> _WHAT THIS TASK INVOLVES_:
Pick out every line in the entries below that contains the word "icon", and copy each such line in full.
** Begin MATERIAL PROVIDED **
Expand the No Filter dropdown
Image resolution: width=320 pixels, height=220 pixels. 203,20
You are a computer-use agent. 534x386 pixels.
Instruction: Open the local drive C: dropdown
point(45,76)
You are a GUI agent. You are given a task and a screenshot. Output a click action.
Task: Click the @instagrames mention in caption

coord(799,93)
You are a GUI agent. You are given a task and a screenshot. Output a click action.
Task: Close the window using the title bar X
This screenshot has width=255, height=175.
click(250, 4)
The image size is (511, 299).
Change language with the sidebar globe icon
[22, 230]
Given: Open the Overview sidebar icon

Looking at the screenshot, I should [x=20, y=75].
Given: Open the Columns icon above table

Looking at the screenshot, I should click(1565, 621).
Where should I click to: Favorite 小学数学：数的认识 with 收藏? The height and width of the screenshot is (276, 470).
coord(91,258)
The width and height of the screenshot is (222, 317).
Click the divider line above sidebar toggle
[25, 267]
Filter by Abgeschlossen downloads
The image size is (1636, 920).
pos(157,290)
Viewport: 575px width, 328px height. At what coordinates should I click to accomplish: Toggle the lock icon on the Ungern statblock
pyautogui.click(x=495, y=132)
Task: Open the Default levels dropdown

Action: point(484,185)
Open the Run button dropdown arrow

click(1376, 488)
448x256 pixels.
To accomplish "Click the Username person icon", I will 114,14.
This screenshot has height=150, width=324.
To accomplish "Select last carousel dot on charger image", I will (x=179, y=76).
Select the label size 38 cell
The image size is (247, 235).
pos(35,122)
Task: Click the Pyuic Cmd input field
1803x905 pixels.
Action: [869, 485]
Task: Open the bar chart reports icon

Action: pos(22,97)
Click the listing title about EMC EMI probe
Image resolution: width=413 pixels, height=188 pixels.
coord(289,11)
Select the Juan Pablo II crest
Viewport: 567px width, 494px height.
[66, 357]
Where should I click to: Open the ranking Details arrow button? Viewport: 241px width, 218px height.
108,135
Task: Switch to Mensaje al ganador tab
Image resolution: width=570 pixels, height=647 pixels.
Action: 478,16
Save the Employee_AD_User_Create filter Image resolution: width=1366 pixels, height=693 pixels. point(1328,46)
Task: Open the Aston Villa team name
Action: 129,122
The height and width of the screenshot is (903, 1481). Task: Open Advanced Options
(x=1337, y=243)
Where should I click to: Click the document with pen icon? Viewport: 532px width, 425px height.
** End MATERIAL PROVIDED **
> _EXERCISE RESPONSE_:
Change language with the sidebar globe icon
Given: Open the Overview sidebar icon
Given: Open the Columns icon above table
Viewport: 575px width, 328px height. At what coordinates should I click to accomplish: Toggle the lock icon on the Ungern statblock
To accomplish "Click the Username person icon", I will 114,14.
Task: Open the bar chart reports icon
Where should I click to: Click the document with pen icon? Viewport: 532px width, 425px height.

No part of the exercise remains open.